Fondazione Gianni Benzi took part in the World Orphan Drug Congress 2025, which once again gathered institutions, industry, researchers, regulators and patient organisations to address key challenges in the field of rare diseases.

Viviana Giannuzzi, Head of the Research and Innovation Department, contributed to the programme with several interventions focused on regulatory aspects and research methodologies.

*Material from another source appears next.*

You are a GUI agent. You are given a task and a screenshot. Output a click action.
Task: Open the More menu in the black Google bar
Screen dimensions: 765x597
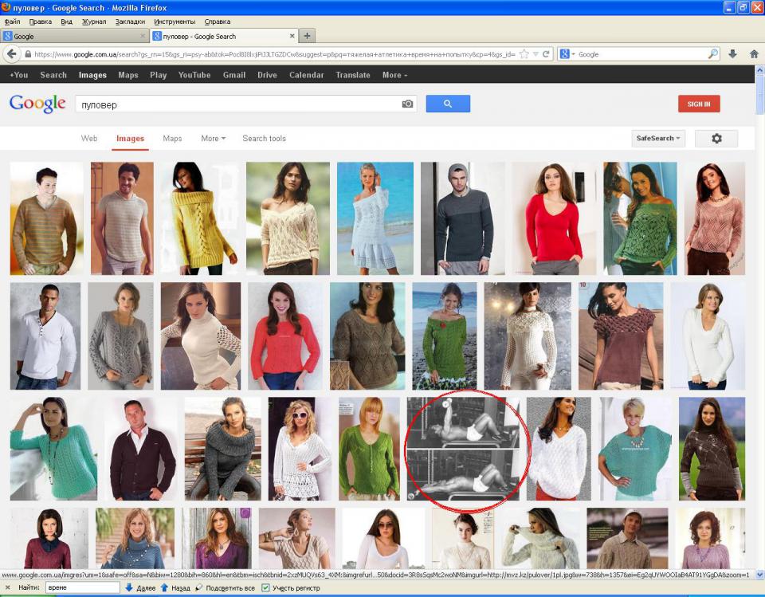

During the congress, Viviana joined the Working Group “Competition of regulatory ecosystems in approving medicines: policy implications in the case of Europe”, sharing the Foundation’s perspective on how differences between regulatory systems may influence the development and approval pathways for orphan medicines. The panel discussion also involved Pedro Franco, Head of Europe Regulatory and Scientific Policy at Merck, and Violeta Stoyanova-Beninska, Senior Scientific Specialist at Human Division at EMA, providing a broad and insightful overview of the European landscape. Viviana also delivered a presentation on innovative research methodologies qualified by the EMA for rare diseases, highlighting how innovative methods and tools can support drug development in settings characterised by small populations and limited data.

As part of the congress, the poster “An easy-to-use flow chart to classify your clinical study” was presented by Maria Luisa Dalessandro. Developed within the BETTER project funded by the National Recovery and Resilience Plan (PNRR),  this collaborative work has designed  and offered a practical tool to help researchers and clinicians properly classifying clinical studies from the regulatory point of view within the European framework.

Fondazione Gianni Benzi’s participation in WODC 2025 reaffirms its continuous commitment to networking to promote quality, rigour and innovation in rare disease research, and to contributing to the European dialogue on regulatory issues that directly impact patients’ lives.